- Native name: Գրիգորի Խաչատուրով (Armenian)
- Born: 30 July 1977 (age 49) Primorsky Krai, Russian SFSR, Soviet Union
- Allegiance: Armenia
- Branch: Armed Forces of Armenia
- Service years: 1994–2021
- Rank: Major-General
- Education: Yerevan General Military School Combined Arms Academy of the Armed Forces of the Russian Federation Russian General Staff Academy

= Grigory Khatchaturov =

Armenian major general

Grigory Yurii Khachaturov (Գրիգորի Յուրիի Խաչատուրով; born 30 July 1977) is a major general in the Armenian Ground Forces who is also the son of former Collective Security Treaty Organization Secretary-General and former Chief of the General Staff of the Armed Forces of Armenia, Colonel General Yuri Khatchaturov.

== Early life ==
He was born in the Primorsky Krai (in what is now Russia), and grew up in the Byelorussian Soviet Socialist Republic with his mother and father. He is named after his grandfather. After the dissolution of the Soviet Union, his father was sent to Armenia by the order of the Ministry of Defense of Belarus. Grigory then entered the Yerevan General Military School. According to him, he began to learn the Armenian language, as he grew up being fluent in the Russian language. Khachaturov served on the borders of Armenia while in the army. After college, he graduated from the Combined Arms Academy of the Armed Forces of the Russian Federation and the Russian General Staff Academy.

== Further career ==
Khachaturov at one point in his career was appointed commander of the Motorized Rifle Regiment named after Vazgen Sargsyan of the 4th Army Corps. In 2010, he resigned from the post of commander of the unit. immediately after this, cases of abuse of office by officers were revealed in this unit, with a criminal case being initiated, which was later closed on the basis of "effective repentance." He was appointed to the post of commander of the 3rd Army Corps in Vanadzor on 7 July 2016, succeeding Onik Gasparyan.
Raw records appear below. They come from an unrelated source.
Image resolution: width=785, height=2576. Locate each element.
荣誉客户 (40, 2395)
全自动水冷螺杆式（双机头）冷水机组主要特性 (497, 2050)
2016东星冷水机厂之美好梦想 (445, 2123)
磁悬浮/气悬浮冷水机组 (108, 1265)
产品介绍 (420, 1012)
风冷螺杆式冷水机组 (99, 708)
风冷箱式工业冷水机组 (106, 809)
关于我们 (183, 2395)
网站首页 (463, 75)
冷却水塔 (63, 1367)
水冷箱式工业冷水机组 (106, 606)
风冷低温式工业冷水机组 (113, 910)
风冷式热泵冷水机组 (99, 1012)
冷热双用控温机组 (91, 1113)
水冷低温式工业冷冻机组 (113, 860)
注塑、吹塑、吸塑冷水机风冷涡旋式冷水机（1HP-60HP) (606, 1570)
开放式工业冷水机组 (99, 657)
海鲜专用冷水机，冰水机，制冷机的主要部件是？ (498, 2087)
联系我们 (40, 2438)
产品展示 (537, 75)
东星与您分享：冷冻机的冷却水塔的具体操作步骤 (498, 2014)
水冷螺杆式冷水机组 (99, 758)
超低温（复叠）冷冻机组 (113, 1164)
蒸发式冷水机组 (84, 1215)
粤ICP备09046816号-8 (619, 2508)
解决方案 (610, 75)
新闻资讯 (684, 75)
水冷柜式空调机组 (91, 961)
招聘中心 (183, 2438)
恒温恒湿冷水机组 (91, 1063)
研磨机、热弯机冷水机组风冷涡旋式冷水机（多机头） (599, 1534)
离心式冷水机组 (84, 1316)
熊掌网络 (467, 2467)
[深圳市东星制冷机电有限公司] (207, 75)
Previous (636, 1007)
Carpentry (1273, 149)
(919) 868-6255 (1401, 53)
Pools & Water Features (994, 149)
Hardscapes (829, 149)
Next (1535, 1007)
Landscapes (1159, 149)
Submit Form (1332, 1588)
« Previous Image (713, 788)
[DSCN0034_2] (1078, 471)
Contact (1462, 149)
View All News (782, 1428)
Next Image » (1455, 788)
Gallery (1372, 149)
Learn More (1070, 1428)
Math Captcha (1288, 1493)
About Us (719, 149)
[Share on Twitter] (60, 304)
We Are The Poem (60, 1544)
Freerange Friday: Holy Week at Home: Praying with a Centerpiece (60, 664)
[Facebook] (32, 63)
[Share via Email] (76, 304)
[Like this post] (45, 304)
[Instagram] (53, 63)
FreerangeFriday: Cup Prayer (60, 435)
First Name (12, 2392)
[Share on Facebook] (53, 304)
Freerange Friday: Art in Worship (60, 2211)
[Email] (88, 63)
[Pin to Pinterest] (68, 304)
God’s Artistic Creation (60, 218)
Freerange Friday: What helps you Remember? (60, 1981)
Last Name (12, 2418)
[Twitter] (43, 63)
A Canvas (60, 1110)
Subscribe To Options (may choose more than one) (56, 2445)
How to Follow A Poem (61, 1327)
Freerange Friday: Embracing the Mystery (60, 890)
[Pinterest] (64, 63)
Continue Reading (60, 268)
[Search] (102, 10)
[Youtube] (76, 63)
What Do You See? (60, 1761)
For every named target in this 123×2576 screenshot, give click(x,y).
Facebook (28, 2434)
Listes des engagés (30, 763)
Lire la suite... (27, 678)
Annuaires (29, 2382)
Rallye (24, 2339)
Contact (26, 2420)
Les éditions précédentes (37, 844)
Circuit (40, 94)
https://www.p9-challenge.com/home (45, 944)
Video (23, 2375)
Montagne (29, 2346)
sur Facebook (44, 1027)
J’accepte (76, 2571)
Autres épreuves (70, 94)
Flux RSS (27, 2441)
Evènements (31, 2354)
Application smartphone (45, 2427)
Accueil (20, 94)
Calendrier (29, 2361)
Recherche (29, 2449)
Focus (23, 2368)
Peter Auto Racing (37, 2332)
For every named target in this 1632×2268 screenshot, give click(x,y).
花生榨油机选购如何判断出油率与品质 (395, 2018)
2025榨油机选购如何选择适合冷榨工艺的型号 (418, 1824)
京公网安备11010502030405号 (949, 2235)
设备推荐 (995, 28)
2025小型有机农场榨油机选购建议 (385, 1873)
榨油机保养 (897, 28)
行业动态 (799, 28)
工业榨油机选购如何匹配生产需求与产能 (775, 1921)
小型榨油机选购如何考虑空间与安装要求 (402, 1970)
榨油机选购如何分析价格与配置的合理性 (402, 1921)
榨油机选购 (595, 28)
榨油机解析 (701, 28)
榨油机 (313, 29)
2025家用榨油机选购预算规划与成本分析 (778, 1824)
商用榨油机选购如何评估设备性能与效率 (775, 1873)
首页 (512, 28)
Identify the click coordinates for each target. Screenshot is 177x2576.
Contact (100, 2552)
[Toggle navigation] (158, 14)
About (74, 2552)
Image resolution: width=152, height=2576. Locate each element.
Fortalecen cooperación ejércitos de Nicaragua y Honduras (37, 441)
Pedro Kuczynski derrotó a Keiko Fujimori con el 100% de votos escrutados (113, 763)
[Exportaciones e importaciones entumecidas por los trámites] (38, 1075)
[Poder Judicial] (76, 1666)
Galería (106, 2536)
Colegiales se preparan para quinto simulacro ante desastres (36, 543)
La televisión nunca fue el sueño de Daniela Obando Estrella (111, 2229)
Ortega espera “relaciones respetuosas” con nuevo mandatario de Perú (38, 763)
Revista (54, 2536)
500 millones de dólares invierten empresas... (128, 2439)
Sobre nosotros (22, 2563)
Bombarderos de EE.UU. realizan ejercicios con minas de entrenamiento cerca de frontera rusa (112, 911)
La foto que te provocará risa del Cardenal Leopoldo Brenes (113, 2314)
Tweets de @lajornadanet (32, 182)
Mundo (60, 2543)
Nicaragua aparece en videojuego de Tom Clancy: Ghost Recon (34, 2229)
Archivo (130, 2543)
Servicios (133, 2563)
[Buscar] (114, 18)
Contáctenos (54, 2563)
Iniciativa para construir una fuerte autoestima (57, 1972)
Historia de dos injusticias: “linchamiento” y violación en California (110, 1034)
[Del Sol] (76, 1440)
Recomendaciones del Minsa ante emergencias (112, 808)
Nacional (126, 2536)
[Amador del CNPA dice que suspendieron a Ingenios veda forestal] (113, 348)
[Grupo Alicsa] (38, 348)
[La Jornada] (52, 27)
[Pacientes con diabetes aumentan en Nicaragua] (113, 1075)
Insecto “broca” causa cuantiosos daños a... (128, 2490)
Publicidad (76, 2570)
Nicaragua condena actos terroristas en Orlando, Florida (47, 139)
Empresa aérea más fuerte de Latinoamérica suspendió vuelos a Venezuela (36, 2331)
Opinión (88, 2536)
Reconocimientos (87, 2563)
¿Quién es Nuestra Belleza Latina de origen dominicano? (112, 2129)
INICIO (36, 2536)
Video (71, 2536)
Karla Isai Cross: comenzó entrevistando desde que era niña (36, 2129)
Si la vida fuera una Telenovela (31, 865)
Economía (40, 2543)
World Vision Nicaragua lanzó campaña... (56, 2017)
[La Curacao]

He was previously the deputy commander of the corps, He was awarded his current rank on 20 September 2019. During the July 2020 Armenian–Azerbaijani clashes, he successfully prevented Azeri advances in Tavush Province. During a ceremony at Sardarapat, Khachaturov, received the Battle Cross of the first degree for his role in the battles.

== Retirement ==
In 2021, General Khatchaturov was one of 40 officers who signed the Armenian military memorandum against Prime Minister Nikol Pashinyan. He was arrested in March 2023 on charges of money laundering strongly denied by him. He was released on bail on December 1, 2023.